ASSIGNMENT :: If a line in the material below has the word "Given", copy it.

EXERCISE MATERIALS ::
◇ ◇ ◇
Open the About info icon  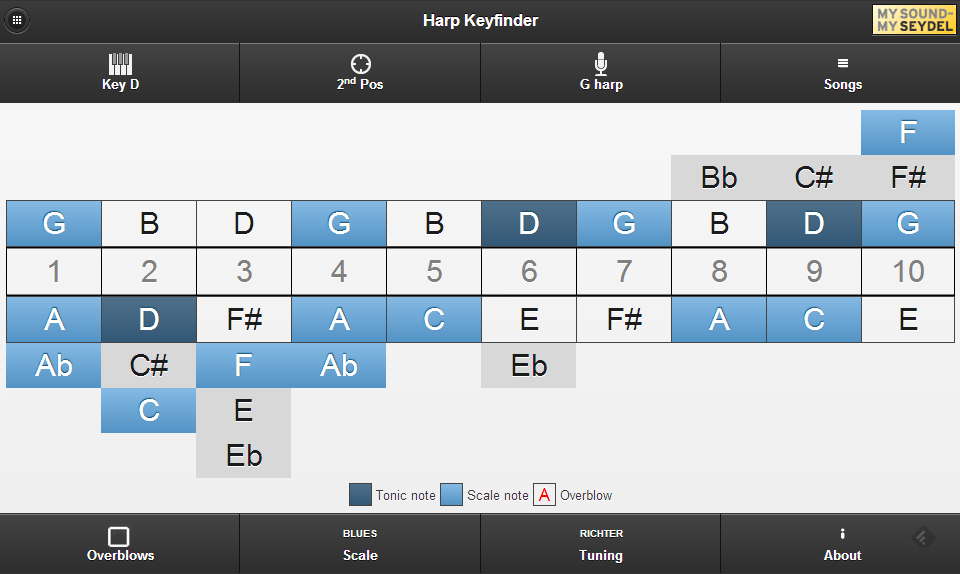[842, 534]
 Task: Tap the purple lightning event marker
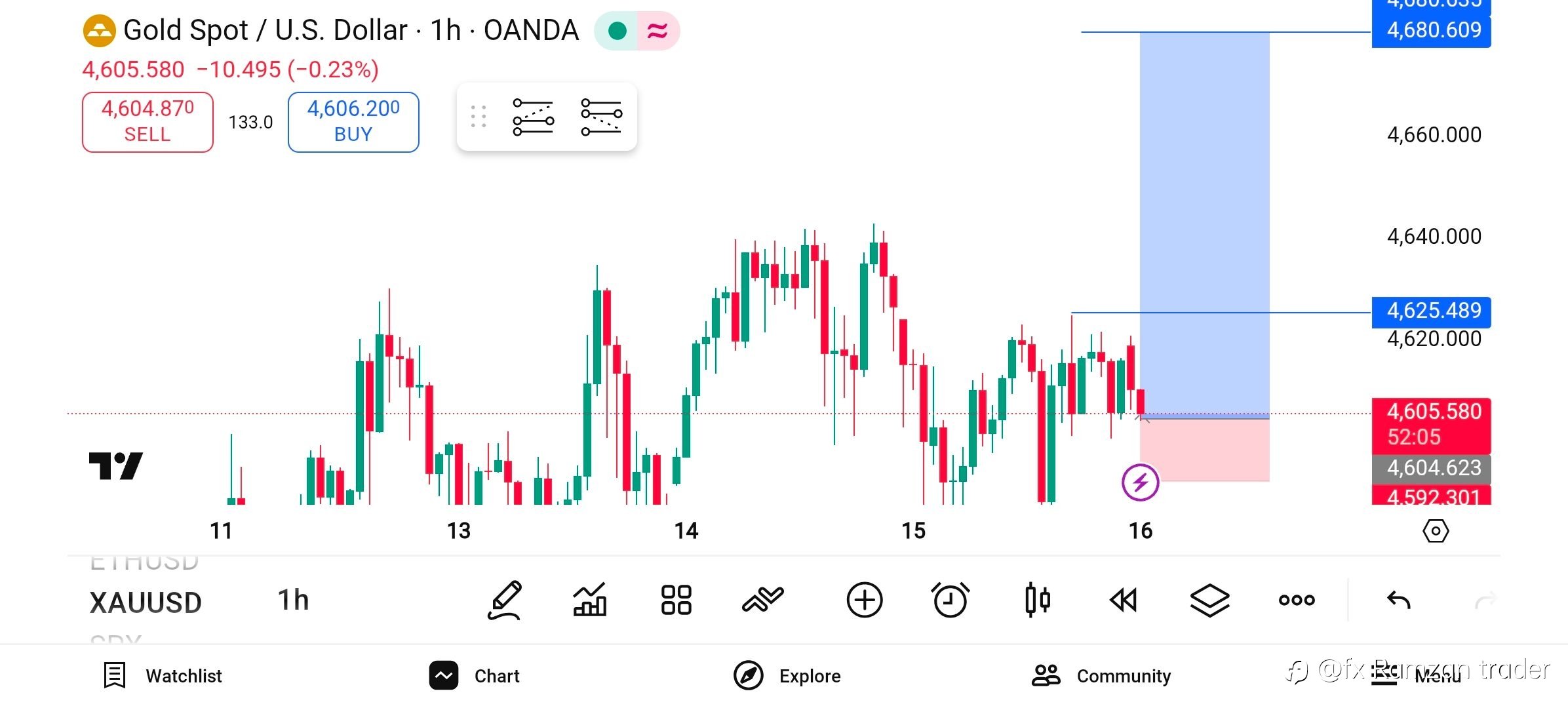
◇ ◇ ◇
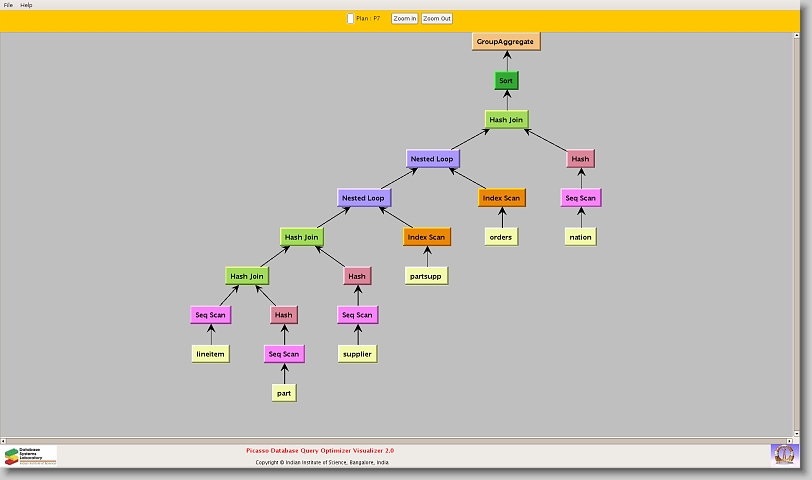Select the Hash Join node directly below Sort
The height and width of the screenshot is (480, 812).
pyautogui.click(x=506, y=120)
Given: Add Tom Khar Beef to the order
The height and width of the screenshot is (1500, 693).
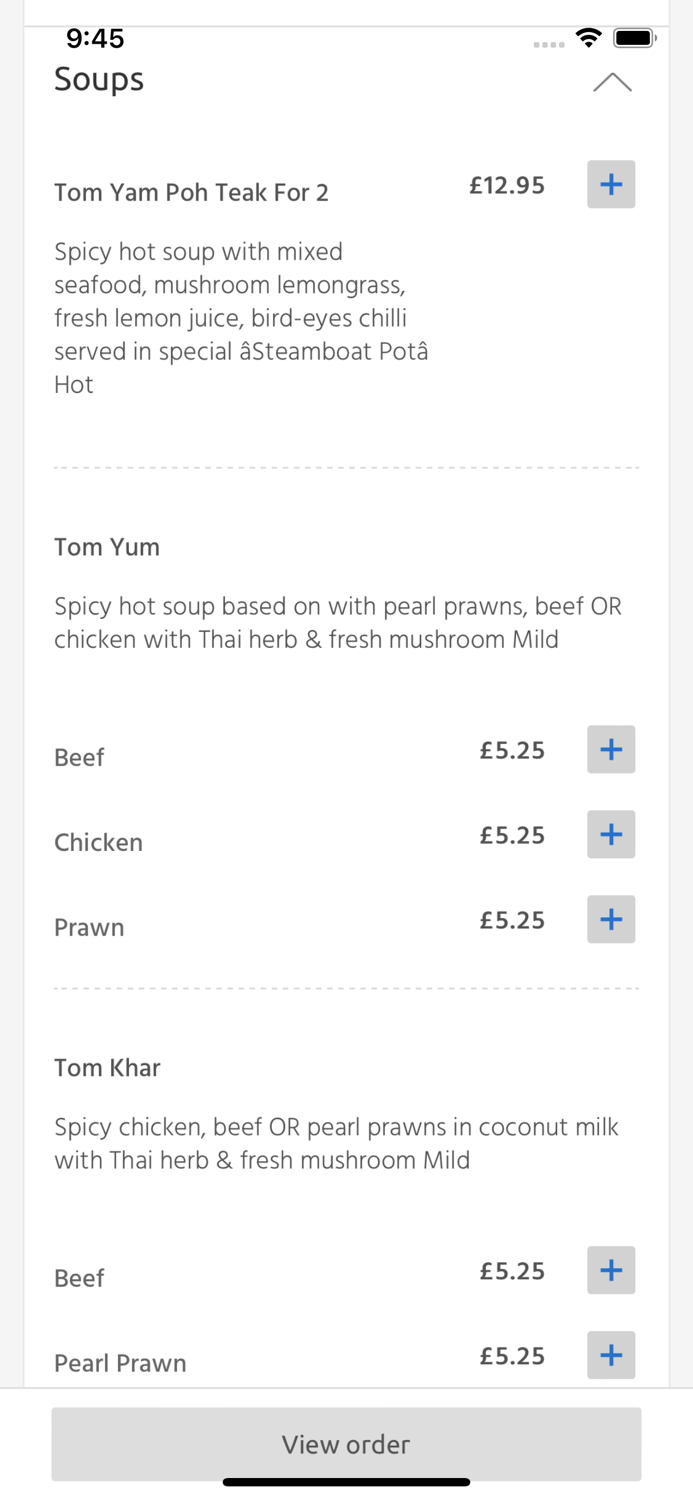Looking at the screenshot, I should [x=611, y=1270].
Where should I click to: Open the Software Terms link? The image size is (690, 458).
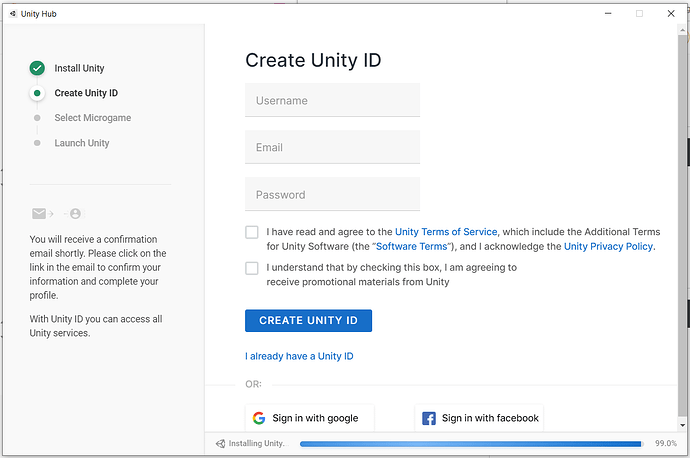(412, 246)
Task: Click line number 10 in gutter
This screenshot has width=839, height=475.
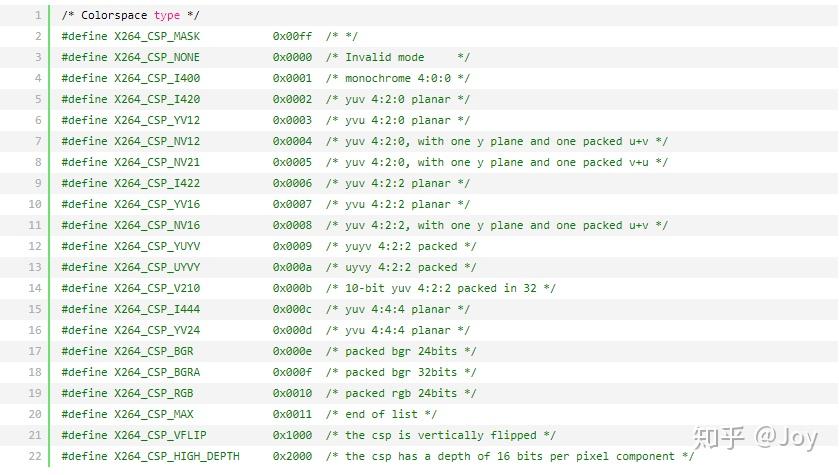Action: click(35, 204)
◇ ◇ ◇
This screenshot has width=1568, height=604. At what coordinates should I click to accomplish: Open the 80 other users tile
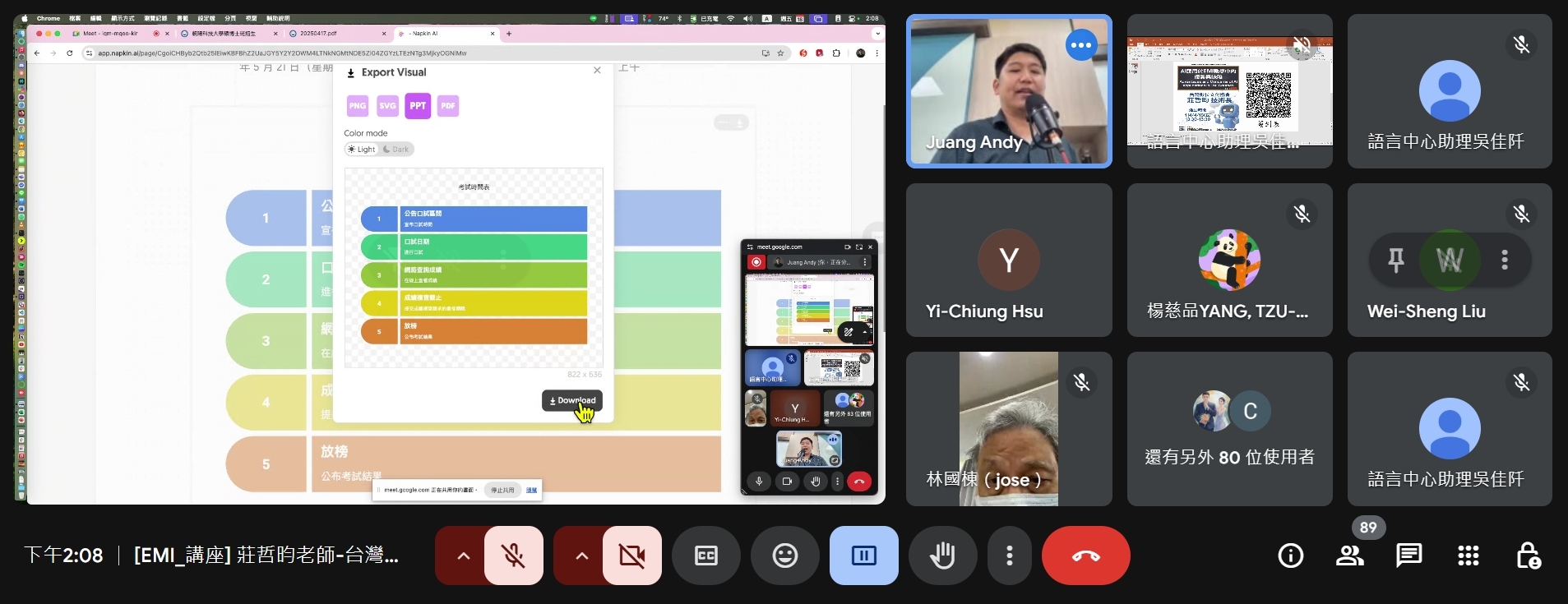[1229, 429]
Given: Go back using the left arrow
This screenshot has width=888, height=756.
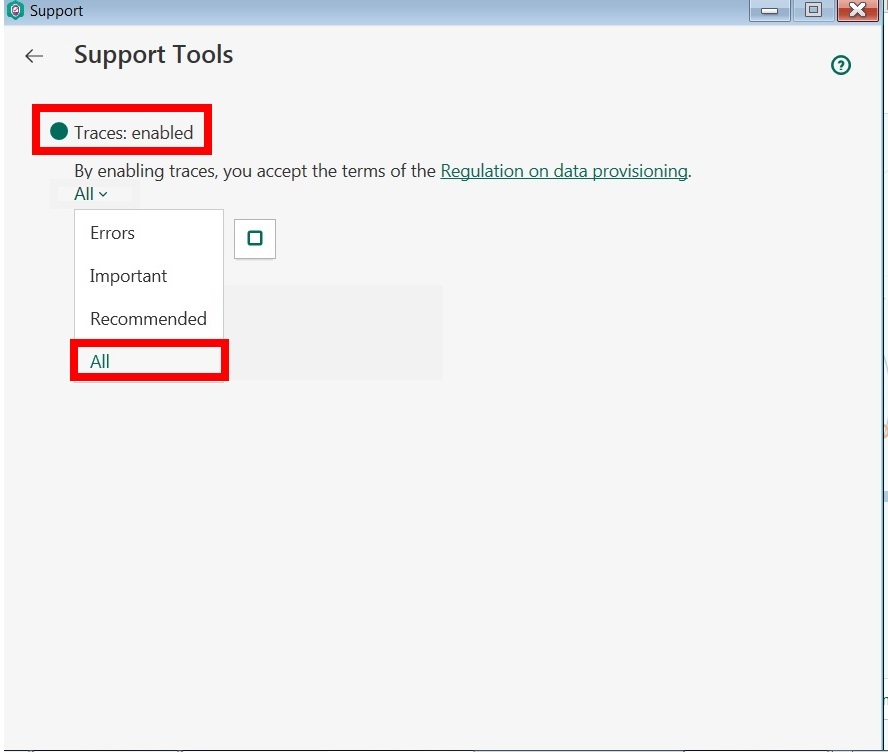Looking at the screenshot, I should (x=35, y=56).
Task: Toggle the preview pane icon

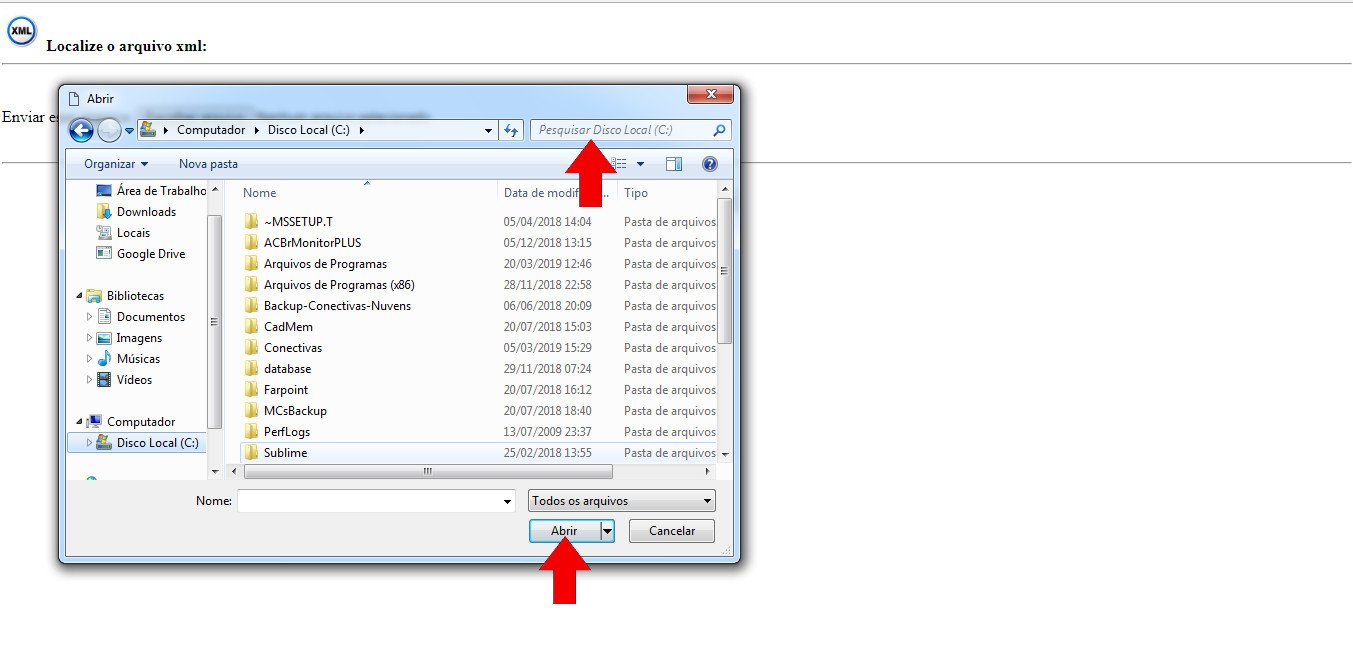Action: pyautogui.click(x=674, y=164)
◇ ◇ ◇
TASK SOLUTION ::
Given: Add Tom Khar Beef to the order
Given: Go back using the left arrow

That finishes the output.